- [Work instructions]: Would you restate the entries below word for word, starting at the first line and ending with the one that has "Given: Focus the X ekseninde dönüş field"?

********************

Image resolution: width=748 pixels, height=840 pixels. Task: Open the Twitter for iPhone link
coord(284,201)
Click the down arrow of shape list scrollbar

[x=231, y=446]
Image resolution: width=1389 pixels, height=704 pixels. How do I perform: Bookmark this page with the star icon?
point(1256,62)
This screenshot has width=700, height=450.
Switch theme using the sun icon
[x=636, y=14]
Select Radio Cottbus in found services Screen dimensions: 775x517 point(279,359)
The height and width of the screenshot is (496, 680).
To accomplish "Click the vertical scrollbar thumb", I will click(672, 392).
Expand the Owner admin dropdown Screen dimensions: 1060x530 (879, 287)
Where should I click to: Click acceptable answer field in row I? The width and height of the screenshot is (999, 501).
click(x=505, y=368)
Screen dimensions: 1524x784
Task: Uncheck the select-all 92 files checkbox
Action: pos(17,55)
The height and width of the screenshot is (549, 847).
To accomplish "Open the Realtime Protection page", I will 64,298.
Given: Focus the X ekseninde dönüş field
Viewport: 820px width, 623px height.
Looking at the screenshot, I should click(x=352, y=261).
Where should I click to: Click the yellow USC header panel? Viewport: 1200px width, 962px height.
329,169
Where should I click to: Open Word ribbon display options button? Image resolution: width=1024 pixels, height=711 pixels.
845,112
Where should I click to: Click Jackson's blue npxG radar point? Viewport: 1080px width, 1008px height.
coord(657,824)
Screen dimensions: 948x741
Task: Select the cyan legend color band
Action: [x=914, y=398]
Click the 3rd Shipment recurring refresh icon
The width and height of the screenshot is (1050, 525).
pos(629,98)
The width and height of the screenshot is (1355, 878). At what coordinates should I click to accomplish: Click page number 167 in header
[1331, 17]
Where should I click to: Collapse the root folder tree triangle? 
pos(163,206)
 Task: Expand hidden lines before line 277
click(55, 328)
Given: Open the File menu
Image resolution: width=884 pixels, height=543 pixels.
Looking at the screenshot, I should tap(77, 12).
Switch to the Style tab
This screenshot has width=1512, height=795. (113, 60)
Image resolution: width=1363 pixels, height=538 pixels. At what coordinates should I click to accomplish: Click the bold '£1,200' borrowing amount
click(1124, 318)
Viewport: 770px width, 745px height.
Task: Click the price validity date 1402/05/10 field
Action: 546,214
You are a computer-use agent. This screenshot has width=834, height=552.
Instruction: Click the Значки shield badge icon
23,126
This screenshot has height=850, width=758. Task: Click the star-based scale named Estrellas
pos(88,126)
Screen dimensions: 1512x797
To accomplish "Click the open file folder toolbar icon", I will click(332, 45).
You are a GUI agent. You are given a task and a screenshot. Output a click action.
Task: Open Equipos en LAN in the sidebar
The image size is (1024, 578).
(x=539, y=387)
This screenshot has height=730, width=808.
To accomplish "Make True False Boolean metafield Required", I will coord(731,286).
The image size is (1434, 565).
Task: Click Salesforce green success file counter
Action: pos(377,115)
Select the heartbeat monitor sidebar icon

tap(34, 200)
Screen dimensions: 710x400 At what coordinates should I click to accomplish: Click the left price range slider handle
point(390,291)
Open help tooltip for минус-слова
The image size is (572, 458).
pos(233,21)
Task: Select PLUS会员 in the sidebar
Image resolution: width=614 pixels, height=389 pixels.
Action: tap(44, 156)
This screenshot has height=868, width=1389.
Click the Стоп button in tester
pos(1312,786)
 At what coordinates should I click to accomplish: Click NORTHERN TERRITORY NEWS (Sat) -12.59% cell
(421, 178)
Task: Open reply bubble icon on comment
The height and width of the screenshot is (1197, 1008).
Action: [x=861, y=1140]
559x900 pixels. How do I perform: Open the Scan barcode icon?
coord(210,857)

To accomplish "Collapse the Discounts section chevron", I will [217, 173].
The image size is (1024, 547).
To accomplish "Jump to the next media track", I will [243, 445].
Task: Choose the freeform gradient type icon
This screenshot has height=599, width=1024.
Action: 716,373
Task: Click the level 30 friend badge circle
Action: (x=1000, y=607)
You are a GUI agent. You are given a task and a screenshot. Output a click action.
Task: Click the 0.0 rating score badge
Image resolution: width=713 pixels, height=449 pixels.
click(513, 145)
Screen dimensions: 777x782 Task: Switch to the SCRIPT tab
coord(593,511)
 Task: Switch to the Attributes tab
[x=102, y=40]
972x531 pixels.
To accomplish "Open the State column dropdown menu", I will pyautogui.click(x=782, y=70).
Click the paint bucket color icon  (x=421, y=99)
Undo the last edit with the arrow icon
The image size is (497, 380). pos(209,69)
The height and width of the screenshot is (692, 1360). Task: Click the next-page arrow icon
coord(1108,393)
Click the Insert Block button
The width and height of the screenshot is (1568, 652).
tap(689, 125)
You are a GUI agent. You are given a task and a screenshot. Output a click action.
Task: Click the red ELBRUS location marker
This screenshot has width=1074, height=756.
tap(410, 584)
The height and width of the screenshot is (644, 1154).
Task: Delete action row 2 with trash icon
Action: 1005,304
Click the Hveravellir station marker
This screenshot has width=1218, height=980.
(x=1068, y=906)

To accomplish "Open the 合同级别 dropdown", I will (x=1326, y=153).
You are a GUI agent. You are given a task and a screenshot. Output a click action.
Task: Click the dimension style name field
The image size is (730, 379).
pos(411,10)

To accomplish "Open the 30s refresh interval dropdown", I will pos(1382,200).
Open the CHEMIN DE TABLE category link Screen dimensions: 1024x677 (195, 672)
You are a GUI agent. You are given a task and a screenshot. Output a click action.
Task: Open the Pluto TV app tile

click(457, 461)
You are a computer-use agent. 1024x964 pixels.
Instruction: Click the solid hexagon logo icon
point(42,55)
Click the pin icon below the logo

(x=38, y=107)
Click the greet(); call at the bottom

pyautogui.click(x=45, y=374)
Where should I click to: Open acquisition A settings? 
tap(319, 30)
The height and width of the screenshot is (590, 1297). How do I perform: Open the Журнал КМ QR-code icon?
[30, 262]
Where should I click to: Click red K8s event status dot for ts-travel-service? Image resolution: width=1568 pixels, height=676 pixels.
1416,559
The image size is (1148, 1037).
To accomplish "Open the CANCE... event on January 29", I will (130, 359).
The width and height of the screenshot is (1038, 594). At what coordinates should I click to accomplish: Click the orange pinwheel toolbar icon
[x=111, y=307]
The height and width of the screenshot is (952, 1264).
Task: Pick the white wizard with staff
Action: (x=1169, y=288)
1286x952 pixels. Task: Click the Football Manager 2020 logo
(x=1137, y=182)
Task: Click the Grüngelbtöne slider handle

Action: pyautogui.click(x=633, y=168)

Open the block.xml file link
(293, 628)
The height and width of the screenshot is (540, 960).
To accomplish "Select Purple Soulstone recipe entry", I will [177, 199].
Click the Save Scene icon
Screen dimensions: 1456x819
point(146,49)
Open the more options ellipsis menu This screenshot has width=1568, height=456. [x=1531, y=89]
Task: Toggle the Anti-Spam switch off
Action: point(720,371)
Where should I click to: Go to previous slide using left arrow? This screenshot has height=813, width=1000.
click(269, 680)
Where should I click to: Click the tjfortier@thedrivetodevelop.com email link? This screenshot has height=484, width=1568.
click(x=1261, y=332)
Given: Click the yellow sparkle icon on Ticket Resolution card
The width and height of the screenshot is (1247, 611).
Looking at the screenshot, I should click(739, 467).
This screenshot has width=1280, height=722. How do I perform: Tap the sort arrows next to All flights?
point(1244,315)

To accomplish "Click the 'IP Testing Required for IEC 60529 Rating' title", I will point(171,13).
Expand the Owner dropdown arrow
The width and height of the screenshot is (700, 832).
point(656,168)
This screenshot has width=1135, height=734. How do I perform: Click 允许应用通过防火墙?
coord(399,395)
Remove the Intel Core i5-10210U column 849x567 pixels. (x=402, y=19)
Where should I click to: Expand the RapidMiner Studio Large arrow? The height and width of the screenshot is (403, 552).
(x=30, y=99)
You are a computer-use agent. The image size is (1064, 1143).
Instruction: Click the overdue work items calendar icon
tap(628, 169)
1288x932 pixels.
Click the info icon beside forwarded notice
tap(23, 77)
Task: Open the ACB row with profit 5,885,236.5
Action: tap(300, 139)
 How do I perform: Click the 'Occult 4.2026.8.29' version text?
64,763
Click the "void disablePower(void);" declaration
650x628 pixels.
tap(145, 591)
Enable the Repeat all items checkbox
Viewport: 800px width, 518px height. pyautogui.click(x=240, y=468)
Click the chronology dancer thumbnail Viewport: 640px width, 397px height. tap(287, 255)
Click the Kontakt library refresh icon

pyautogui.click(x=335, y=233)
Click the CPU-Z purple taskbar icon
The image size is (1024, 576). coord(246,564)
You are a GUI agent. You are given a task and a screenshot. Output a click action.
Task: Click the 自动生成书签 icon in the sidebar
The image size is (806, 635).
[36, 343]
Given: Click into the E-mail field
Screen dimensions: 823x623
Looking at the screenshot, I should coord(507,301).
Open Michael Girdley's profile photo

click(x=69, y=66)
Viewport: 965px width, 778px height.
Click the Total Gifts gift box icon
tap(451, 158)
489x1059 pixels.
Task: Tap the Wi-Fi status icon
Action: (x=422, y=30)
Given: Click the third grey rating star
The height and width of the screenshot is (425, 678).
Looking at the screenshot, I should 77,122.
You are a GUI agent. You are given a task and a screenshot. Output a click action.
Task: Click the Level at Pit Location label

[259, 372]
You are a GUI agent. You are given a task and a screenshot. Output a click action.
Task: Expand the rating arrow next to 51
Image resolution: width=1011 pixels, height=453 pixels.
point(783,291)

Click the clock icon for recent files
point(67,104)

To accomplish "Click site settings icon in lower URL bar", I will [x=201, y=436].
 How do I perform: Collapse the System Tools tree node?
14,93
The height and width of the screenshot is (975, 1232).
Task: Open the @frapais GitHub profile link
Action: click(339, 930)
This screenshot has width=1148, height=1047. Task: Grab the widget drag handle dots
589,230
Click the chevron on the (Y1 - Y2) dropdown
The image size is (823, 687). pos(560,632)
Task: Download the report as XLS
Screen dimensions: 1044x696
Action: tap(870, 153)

********************

- [Task response]:
Image resolution: width=748 pixels, height=840 pixels. Task: Open the Twitter for iPhone link
coord(284,201)
Click the down arrow of shape list scrollbar

[x=231, y=446]
Image resolution: width=1389 pixels, height=704 pixels. How do I perform: Bookmark this page with the star icon?
point(1256,62)
This screenshot has width=700, height=450.
Switch theme using the sun icon
[x=636, y=14]
Select Radio Cottbus in found services Screen dimensions: 775x517 point(279,359)
The height and width of the screenshot is (496, 680).
To accomplish "Click the vertical scrollbar thumb", I will click(672, 392).
Expand the Owner admin dropdown Screen dimensions: 1060x530 (879, 287)
Where should I click to: Click acceptable answer field in row I? The width and height of the screenshot is (999, 501).
click(x=505, y=368)
Screen dimensions: 1524x784
Task: Uncheck the select-all 92 files checkbox
Action: pos(17,55)
The height and width of the screenshot is (549, 847).
To accomplish "Open the Realtime Protection page", I will 64,298.
Given: Focus the X ekseninde dönüş field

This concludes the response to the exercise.